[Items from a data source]
** start **

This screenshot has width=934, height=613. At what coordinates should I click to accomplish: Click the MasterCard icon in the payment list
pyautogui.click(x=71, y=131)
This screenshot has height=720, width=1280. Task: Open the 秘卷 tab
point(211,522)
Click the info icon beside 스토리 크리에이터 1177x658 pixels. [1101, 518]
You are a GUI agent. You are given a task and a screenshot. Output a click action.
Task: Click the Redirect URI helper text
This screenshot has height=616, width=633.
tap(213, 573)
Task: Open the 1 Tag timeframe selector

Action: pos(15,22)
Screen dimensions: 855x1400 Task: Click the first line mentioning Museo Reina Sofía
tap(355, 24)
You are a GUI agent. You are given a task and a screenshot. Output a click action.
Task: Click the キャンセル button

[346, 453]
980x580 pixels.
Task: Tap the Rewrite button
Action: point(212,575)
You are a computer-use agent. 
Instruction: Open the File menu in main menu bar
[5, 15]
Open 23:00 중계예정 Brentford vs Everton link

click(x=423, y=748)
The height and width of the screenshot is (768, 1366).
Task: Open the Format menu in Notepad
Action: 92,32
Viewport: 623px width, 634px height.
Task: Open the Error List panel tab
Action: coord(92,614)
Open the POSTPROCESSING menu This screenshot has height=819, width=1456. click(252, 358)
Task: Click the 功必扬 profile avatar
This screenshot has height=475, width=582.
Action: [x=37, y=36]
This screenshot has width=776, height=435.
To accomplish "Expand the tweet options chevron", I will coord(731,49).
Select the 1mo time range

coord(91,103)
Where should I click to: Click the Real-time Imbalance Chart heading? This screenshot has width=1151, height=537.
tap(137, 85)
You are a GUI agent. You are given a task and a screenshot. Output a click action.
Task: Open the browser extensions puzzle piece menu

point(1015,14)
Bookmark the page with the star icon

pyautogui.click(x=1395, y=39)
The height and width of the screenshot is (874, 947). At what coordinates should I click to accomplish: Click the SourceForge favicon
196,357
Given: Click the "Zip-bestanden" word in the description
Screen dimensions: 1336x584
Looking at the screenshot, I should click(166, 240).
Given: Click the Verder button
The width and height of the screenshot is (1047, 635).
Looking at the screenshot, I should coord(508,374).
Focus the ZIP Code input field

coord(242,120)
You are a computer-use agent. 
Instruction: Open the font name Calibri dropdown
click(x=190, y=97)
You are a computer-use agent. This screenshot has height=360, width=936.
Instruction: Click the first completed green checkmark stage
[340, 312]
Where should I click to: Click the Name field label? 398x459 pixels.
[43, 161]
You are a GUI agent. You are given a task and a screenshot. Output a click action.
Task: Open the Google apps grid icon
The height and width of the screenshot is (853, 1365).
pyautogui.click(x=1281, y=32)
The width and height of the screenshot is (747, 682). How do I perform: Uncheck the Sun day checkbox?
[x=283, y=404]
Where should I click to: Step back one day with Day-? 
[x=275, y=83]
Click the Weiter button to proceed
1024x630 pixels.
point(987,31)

** end **

EXERCISE INSTRUCTIONS → Print the lines of the material above word for word.

RIGHT ANSWER →
This screenshot has width=934, height=613. At what coordinates should I click to accomplish: Click the MasterCard icon in the payment list
pyautogui.click(x=71, y=131)
This screenshot has height=720, width=1280. Task: Open the 秘卷 tab
point(211,522)
Click the info icon beside 스토리 크리에이터 1177x658 pixels. [1101, 518]
You are a GUI agent. You are given a task and a screenshot. Output a click action.
Task: Click the Redirect URI helper text
This screenshot has height=616, width=633.
tap(213, 573)
Task: Open the 1 Tag timeframe selector

Action: pos(15,22)
Screen dimensions: 855x1400 Task: Click the first line mentioning Museo Reina Sofía
tap(355, 24)
You are a GUI agent. You are given a task and a screenshot. Output a click action.
Task: Click the キャンセル button

[346, 453]
980x580 pixels.
Task: Tap the Rewrite button
Action: point(212,575)
You are a computer-use agent. 
Instruction: Open the File menu in main menu bar
[5, 15]
Open 23:00 중계예정 Brentford vs Everton link

click(x=423, y=748)
The height and width of the screenshot is (768, 1366).
Task: Open the Format menu in Notepad
Action: 92,32
Viewport: 623px width, 634px height.
Task: Open the Error List panel tab
Action: coord(92,614)
Open the POSTPROCESSING menu This screenshot has height=819, width=1456. click(252, 358)
Task: Click the 功必扬 profile avatar
This screenshot has height=475, width=582.
Action: [x=37, y=36]
This screenshot has width=776, height=435.
To accomplish "Expand the tweet options chevron", I will coord(731,49).
Select the 1mo time range

coord(91,103)
Where should I click to: Click the Real-time Imbalance Chart heading? This screenshot has width=1151, height=537.
tap(137, 85)
You are a GUI agent. You are given a task and a screenshot. Output a click action.
Task: Open the browser extensions puzzle piece menu

point(1015,14)
Bookmark the page with the star icon

pyautogui.click(x=1395, y=39)
The height and width of the screenshot is (874, 947). At what coordinates should I click to accomplish: Click the SourceForge favicon
196,357
Given: Click the "Zip-bestanden" word in the description
Screen dimensions: 1336x584
Looking at the screenshot, I should click(166, 240).
Given: Click the Verder button
The width and height of the screenshot is (1047, 635).
Looking at the screenshot, I should coord(508,374).
Focus the ZIP Code input field

coord(242,120)
You are a computer-use agent. 
Instruction: Open the font name Calibri dropdown
click(x=190, y=97)
You are a computer-use agent. This screenshot has height=360, width=936.
Instruction: Click the first completed green checkmark stage
[340, 312]
Where should I click to: Click the Name field label? 398x459 pixels.
[43, 161]
You are a GUI agent. You are given a task and a screenshot. Output a click action.
Task: Open the Google apps grid icon
The height and width of the screenshot is (853, 1365).
pyautogui.click(x=1281, y=32)
The width and height of the screenshot is (747, 682). How do I perform: Uncheck the Sun day checkbox?
[x=283, y=404]
Where should I click to: Step back one day with Day-? 
[x=275, y=83]
Click the Weiter button to proceed
1024x630 pixels.
point(987,31)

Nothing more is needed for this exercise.